Deprem bölgelerden farklı illere nakil yapılan öğrencilerin travma sürecinin daha hızlı ve sağlıklı atlatabilmesi için okul içindeki davranışların önemli olduğuna dikkat çeken Başak Koleji Kampüs Müdürü Uzman Psikolojik Danışman Süleyman Çokay; “Çocuklarla empati kurmalarını destekleyecek konuşmalar yapılmalı” dedi.
Kahramanmaraş Depremi’nin ardından depremzede çocukların eğitimlerine devam edebilmeleri için farklı illere nakilleri gerçekleştirilirken, Başak Koleji Kampüs Müdürü Uzman Psikolojik Danışman Süleyman Çokay, deprem sonrasında akut stres bozukluğu yaşayabilecek çocuklara yeni okullarında nasıl yaklaşılması gerektiğini anlattı. Akut stres bozukluğunun, travmatik bir olaydan hemen sonra ortaya çıkabilen bir sağlık sorunu olduğunu anlatan Çokay, bunun çeşitli psikolojik semptomlara neden olabileceğini, fark edilemez veya iyileştirilmez ise travma sonrası stres bozukluğuna (TSSB) yol açabileceğini belirtti.
Travma sonrası stres bozukluğunun beş belirtisi olduğunu ifade eden Çokay; “Kişinin geçmişe dönüş, hatırlar veya rüyalar aracılığıyla, travmatik olayı tekrar tekrar yaşamaya devam edip durduramaması durumu olabilir. Kişinin üzüntülü, olumsuz düşünceler ve negatif ruh hali içerisine girebilir. Kişinin, değişen gerçeklik algısı, çevresinde olan bitenin farkında olmama ve travmatik olayın bazı bölümlerini hatırlayamaması durumu ortaya çıkabilir. Kişi, travmatik olayla ilişkilendirdiği düşüncelerden, duygulardan, insanlardan veya yerlerden bilerek olarak kaçınabilir. Uykusuzluk gibi uyku bozuklukları, konsantrasyon zorluğu, sözel veya fiziksel sinirlilik hali veya saldırganlık durumu oluşabilir. Ayrıca, kişi gergin veya savunmacı ruh haline bürünebilir ve çok kolay ürkebilir” dedi.

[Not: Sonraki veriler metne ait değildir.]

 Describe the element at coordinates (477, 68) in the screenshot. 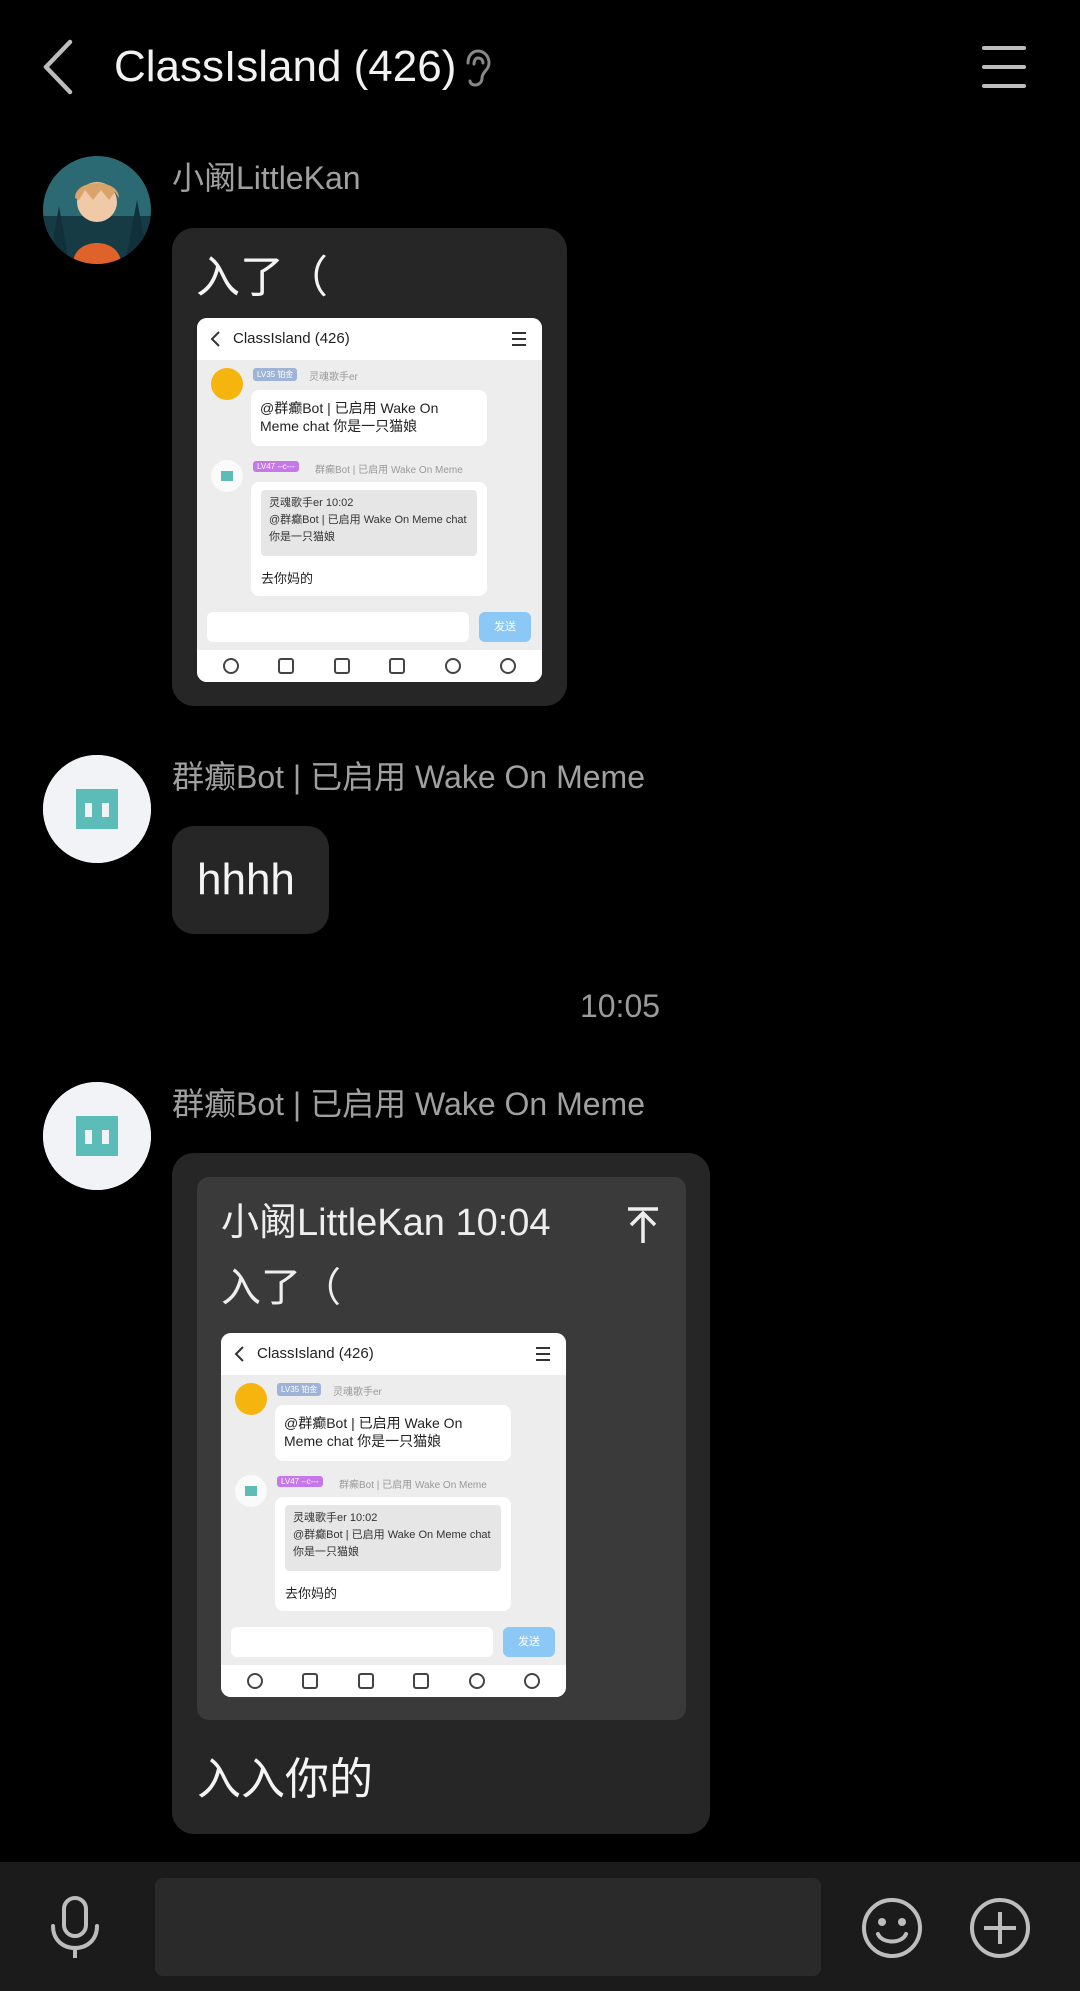

I see `ear-icon` at that location.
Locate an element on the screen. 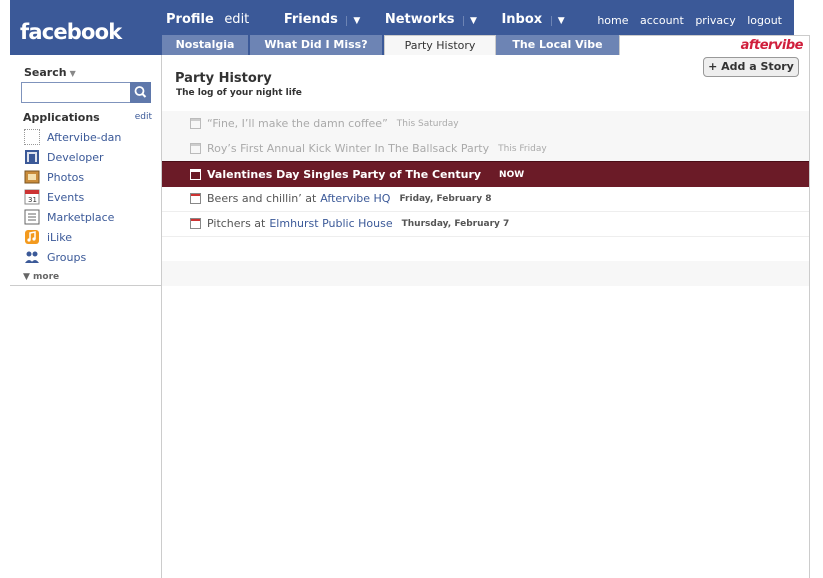  page-title: Party History is located at coordinates (224, 78).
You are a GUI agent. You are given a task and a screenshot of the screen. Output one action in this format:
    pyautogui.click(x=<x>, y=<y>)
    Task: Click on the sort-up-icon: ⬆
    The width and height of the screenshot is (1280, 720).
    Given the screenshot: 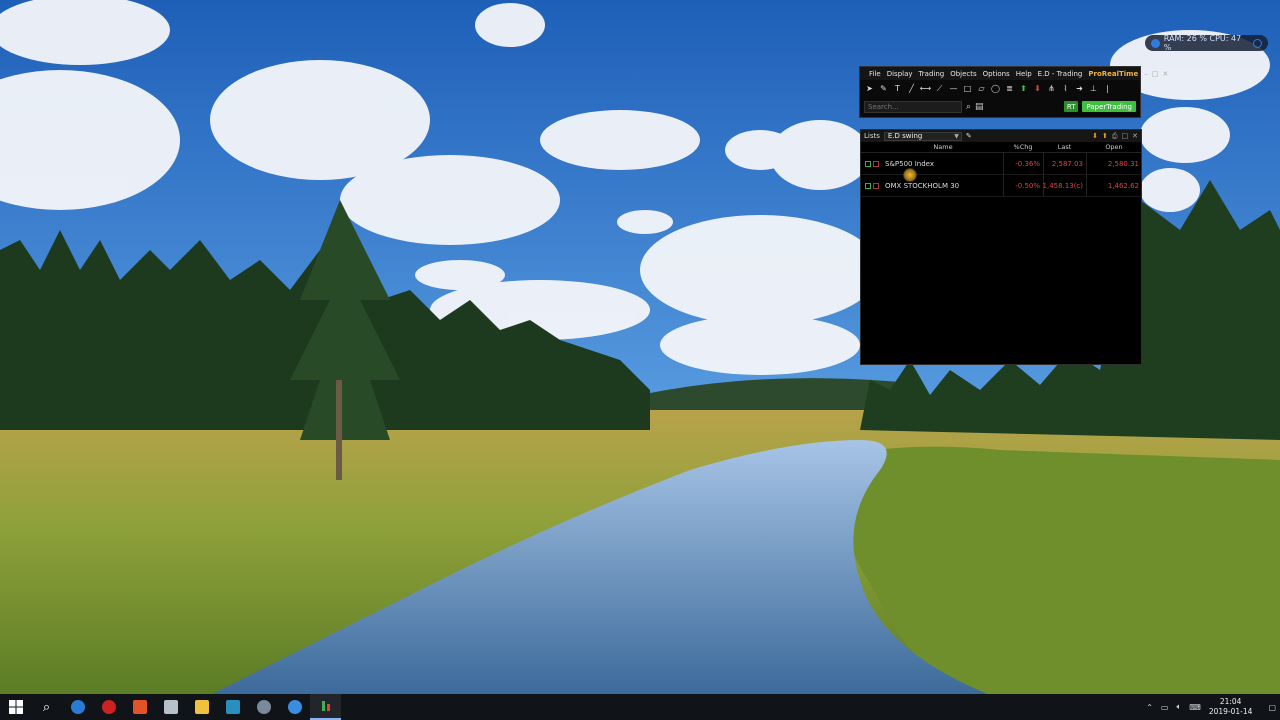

Belirtilerin birçoğunun depremzede çocukların yaşadığı durumlar olduğunu ifade eden Çokay; “Bu sebeple başka illere nakli yapılacak çocuklar için şu an durum çok hassas. Kaygı, korku, endişe ve umutsuzluk içinde oldukları için yeni il veya okul bazen tetikleyici bazen ise iyileştirici olabilir. Bu yüzden okuldaki çocukların ve öğretmenlerin mutlaka bu konuda bilgilendirici eğitimler alması şarttır. Depremzede çocuğa ailesiyle ilgili herhangi bir şey sormamak, durumu anlatmasını istememek, hatta durumla ilgili herhangi bir şey sormamak çok önemlidir. Bu durum çocuğun kendini zamanla daha güvende hissetmesine, rutinlerinin oluşmasına yarar sağlayacaktır. Sınıf içinde gruplaşmanın, akran zorbalığının olmaması, bu konuların açılmaması ve depremzede çocuğun yaşadığı ruh halinin ne olabileceği konularında hem öğretmenler hem de aileler çocuklarına bilgilendirici konuşmalar yapmalıdır” şeklinde konuştu.
“Çocuklarla empati kurmalarını destekleyecek konuşmalar yapılmalı”
Okulun rehberlik servisinin ise her depremzede çocuk için ayrı bir plan yapması, hatta gerekirse bir süre sonra bireysel travma terapisi için çocuğu gerekli kurum veya kuruluşlara yönlendirmesi gerektiğini söyleyen Çokay; “Çocuğun şu anda yaşadığı travma belirtileri ve yeni okulu, yeni yaşamı için oryantasyon sürecinin çok ama çok hassas olduğu unutulmamalı. Bu hassas durumu mutlaka aileler evde kendi çocuklarına anlatmalı, çocuğun diğer çocukla empati kurmasını destekleyecek konuşmalar yapmalı, okulda öğretmenler de ayrıca bu durum için çocuklara kurum içi eğitim ve seminerler vermeli. Hepimiz hassas bir dönemden geçiyoruz, bazı çocuklar yaşı gereği biz yetişkinler kadar sürecin farkında olmayabilir. Bu durumu göz ardı etmemeliyiz. Hepimizi iyileştirecek olan, bütünlük, empati, dayanışma, sevgi ve yardımlaşmadır” dedi.